Les reportages sur l’environnement et le changement climatique sont en plein essor, car de plus en plus de journalistes et de rédactions s’intéressent à la crise climatique. Selon les prévisions de l’Institut Reuters pour 2022 : « s’appuyant sur l’expérience du reportage sur la COVID-19, l’industrie de l’information se tournera cette année vers les complexités de la couverture du changement climatique ».
Le rapport indique que « le changement climatique est la plus grande menace sanitaire à laquelle l’humanité est confrontée, mais seulement un tiers environ (34 %) des éditeurs pensent que la couverture médiatique est suffisamment bonne, et un autre tiers (29 %) qu’elle est mauvaise ».
Mais qu’en est-il de l’Afrique ? Y a-t-il suffisamment de journalistes africains qui traitent de l’environnement et du changement climatique ? Nous avons interrogé des journalistes spécialisés dans l’environnement de tout le continent pour leur demander ce qu’ils pensent de ce domaine en pleine expansion et de leur expérience en matière de journalisme environnemental en Afrique.
« Nous devons former et encourager davantage de journalistes à travailler dans le domaine de l’environnement », déclare Fiona Macleod, fondatrice d’Oxpeckers, un centre de journalisme d’investigation sur l’environnement. « On se rend compte que le journalisme environnemental n’est pas seulement une bonne chose, mais qu’il est essentiel », ajoute-t-elle.
Oxpeckers vise à améliorer la qualité et l’impact du journalisme environnemental africain en offrant une plateforme et un financement aux journalistes africains qui s’intéressent aux questions environnementales.
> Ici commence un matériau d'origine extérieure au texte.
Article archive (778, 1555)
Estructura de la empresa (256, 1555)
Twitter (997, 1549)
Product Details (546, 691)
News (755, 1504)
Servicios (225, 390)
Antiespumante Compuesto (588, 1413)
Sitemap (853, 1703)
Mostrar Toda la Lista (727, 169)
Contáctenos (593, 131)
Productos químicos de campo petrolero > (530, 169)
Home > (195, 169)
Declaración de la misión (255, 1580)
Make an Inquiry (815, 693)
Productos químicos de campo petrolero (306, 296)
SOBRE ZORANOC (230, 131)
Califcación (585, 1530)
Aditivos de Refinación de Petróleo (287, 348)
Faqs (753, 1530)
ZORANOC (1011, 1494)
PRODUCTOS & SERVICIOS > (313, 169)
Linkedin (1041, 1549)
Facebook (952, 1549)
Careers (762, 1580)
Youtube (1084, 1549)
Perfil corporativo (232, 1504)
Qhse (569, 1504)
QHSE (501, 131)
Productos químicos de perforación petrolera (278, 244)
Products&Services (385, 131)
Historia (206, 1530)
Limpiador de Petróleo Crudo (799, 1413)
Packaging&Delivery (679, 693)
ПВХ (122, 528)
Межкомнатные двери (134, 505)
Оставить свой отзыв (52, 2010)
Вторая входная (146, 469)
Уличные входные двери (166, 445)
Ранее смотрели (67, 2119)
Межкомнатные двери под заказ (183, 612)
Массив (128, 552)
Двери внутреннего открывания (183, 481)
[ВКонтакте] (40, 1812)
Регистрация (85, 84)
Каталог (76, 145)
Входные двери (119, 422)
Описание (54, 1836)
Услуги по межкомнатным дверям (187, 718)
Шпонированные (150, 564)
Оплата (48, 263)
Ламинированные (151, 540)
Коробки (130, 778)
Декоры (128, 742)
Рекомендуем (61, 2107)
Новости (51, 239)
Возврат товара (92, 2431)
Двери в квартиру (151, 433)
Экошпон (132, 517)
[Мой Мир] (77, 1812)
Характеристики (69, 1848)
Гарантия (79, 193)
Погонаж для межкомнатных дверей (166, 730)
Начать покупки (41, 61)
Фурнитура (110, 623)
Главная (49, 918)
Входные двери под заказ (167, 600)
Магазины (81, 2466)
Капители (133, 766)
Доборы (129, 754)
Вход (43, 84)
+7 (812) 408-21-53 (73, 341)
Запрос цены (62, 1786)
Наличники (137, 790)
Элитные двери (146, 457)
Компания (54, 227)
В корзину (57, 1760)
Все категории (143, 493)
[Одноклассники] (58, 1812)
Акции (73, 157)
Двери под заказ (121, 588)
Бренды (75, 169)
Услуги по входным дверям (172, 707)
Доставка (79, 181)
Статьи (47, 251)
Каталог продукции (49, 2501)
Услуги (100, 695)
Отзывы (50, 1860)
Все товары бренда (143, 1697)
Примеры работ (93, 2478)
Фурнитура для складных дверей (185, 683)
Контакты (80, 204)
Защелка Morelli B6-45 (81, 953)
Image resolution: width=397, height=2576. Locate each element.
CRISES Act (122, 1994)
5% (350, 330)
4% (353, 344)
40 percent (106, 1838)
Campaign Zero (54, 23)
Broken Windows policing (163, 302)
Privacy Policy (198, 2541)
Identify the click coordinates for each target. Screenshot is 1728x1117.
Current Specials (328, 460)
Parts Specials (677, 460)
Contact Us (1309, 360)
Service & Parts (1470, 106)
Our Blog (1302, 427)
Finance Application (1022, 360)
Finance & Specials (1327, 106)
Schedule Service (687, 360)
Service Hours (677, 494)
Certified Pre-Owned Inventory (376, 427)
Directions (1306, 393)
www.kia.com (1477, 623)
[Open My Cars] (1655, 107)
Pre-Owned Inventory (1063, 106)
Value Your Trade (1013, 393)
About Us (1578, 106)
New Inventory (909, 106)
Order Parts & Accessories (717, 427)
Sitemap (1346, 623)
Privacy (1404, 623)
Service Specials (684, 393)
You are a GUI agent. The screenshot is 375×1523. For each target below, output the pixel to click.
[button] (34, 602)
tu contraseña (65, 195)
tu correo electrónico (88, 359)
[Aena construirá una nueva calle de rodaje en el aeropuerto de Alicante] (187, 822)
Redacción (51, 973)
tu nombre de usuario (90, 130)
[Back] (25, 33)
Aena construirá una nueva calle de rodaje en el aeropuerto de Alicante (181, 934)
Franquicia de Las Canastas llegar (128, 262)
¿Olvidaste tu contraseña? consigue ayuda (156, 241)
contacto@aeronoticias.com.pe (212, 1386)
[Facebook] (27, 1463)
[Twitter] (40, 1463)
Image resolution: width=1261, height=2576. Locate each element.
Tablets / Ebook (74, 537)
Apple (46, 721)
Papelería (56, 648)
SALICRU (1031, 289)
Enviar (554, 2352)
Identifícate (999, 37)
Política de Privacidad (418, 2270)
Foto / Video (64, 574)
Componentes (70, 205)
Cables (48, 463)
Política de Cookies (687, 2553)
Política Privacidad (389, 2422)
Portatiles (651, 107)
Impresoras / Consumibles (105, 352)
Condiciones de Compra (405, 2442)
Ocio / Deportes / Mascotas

L’organisation associe le reportage d’investigation au journalisme de données en utilisant des outils de géocartographie pour dénoncer les écodélits et suivre les syndicats du crime organisé.
Oxpeckers se concentre actuellement sur #MineAlert, qui surveille le secteur minier, et sur #WildEye, qui suit l’activité de braconnage illicite dans toute l’Afrique australe et l’Afrique de l’Est, ainsi que ses liens avec d’autres parties du globe.
Mais le reportage environnemental peut-il lutter contre le changement climatique ? Macleod dit qu’elle est devenue cynique quant à l’impact des reportages sur le changement climatique. « C’est presque comme si c’était trop tard, c’est le même type de reportage qui a été fait pendant tant d’années ».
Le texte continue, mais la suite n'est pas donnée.